ENTRIES SUPPLIED -
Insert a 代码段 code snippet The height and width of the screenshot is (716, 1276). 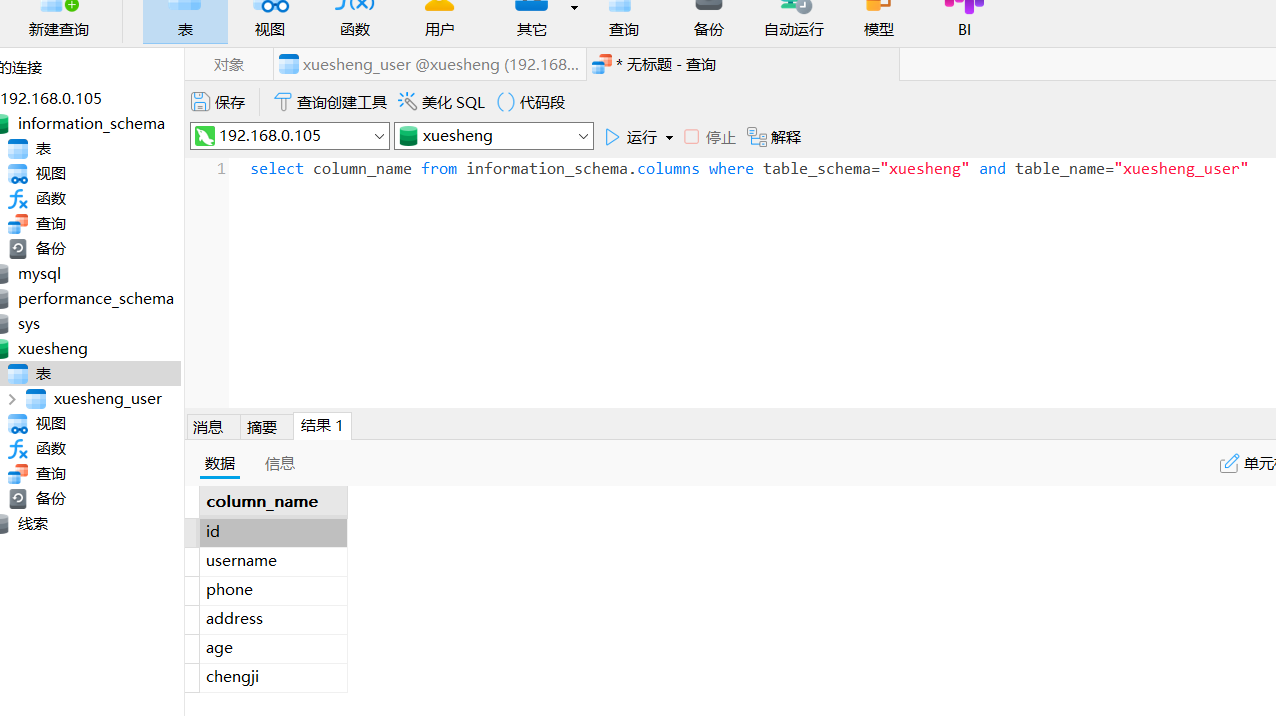531,102
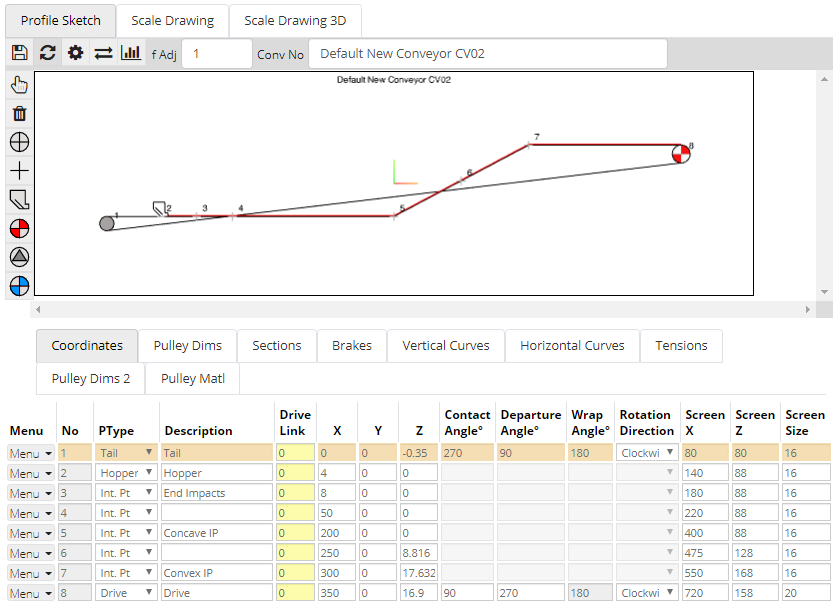Screen dimensions: 840x609
Task: Click the sketch scrollbar down arrow
Action: pos(825,291)
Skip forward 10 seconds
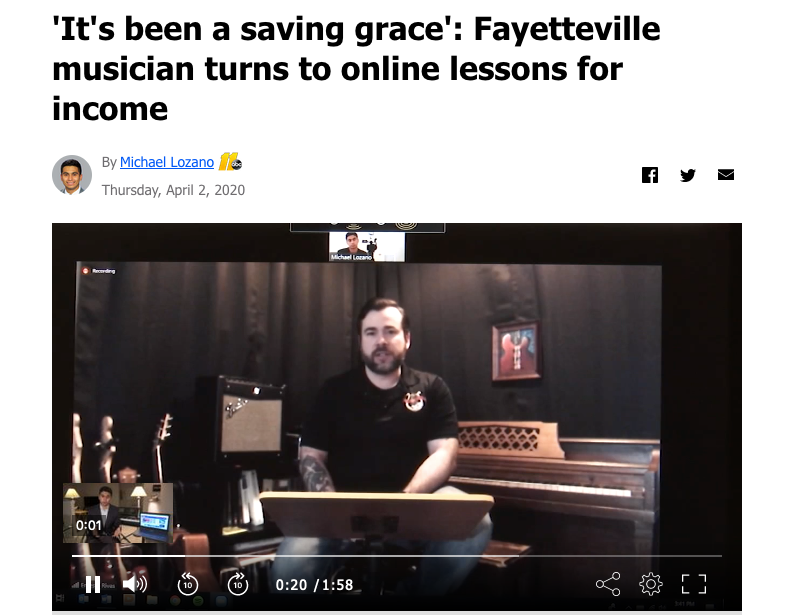Screen dimensions: 790x615 point(238,584)
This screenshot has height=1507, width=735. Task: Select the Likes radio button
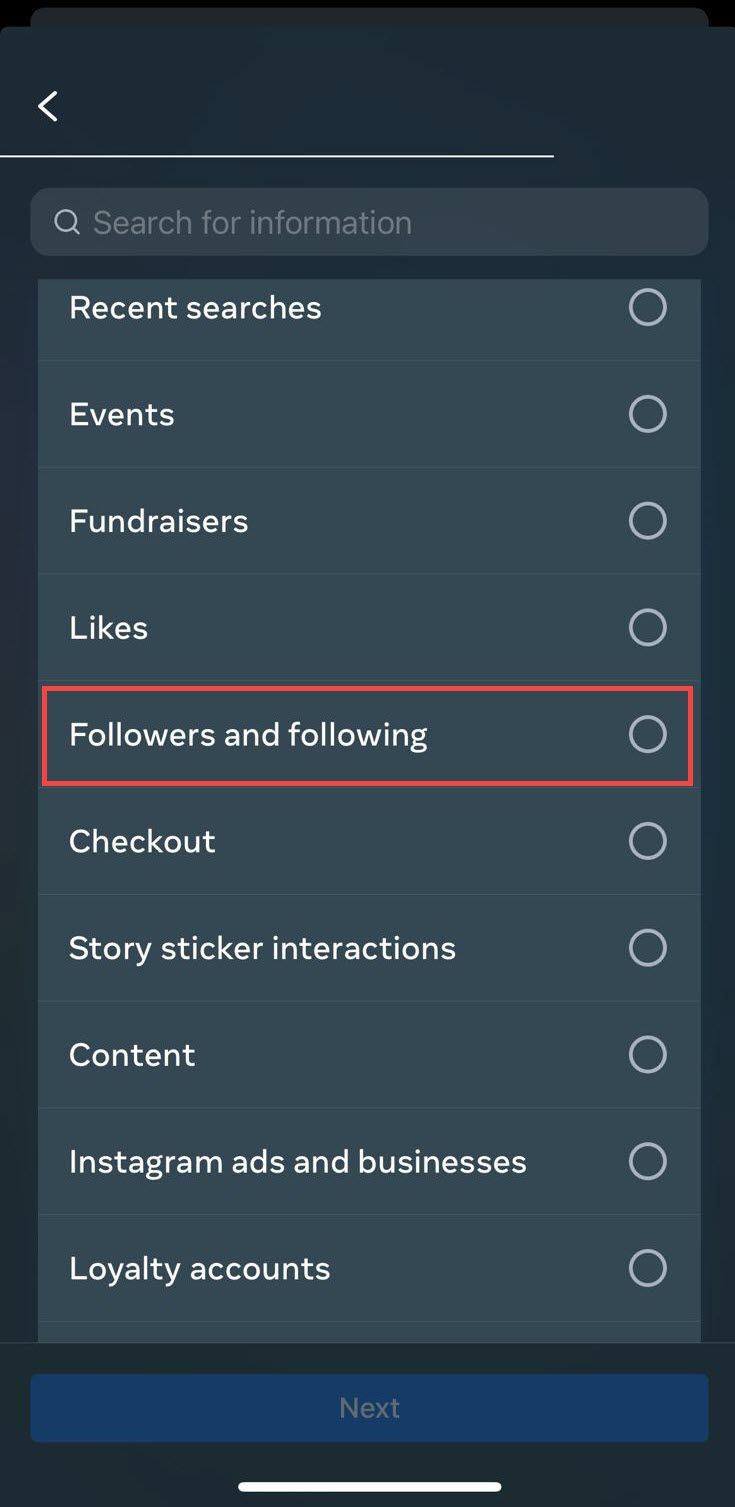click(648, 627)
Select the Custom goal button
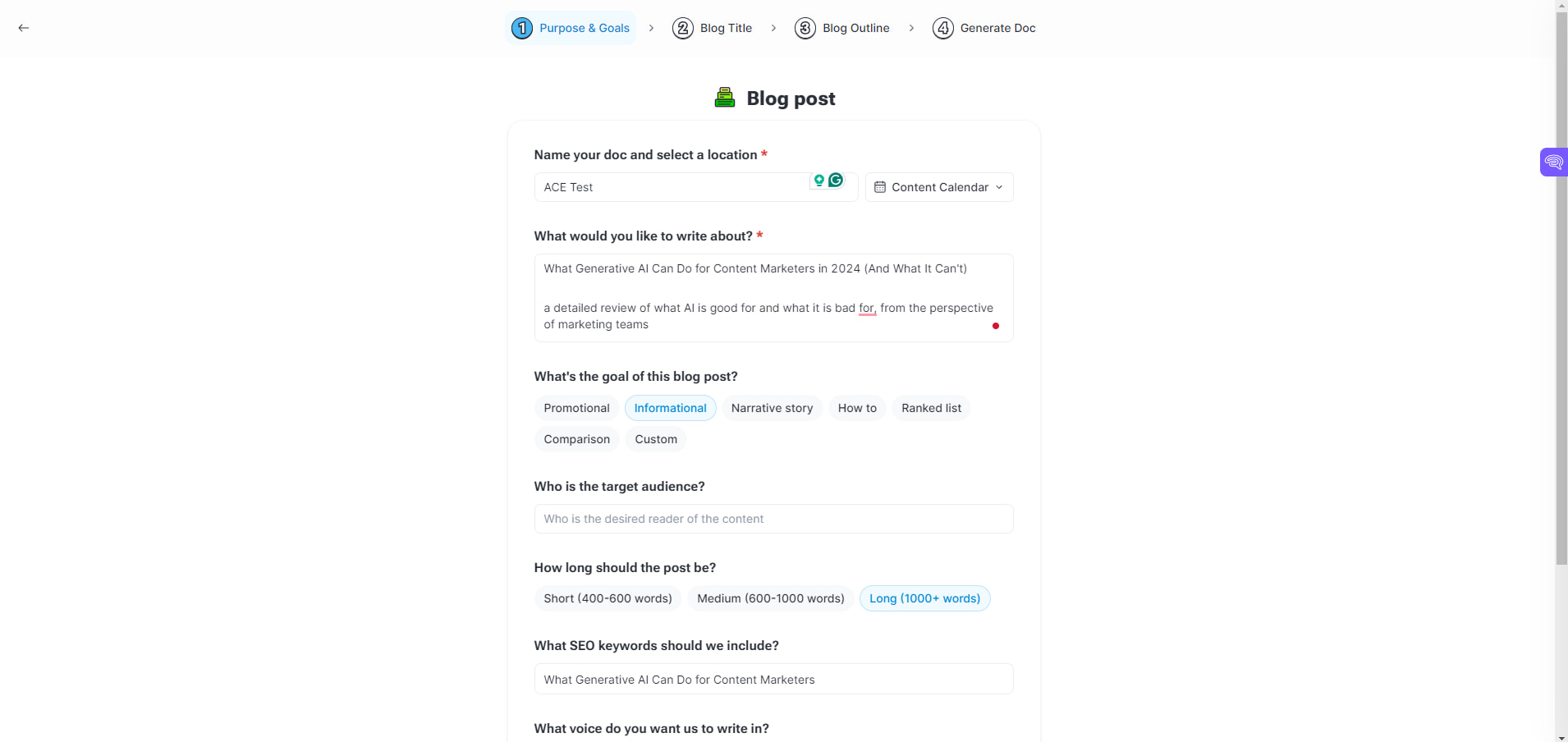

ACTION ITEM -
If a line falls between the one containing "Skip forward 10 seconds" and the last line of the entries above, both included, reproduce it exactly; leave the pictures out.

EXERCISE SOLUTION -
Skip forward 10 seconds
Screen dimensions: 790x615 point(238,584)
This screenshot has height=1507, width=735. Task: Select the Likes radio button
click(648, 627)
Select the Custom goal button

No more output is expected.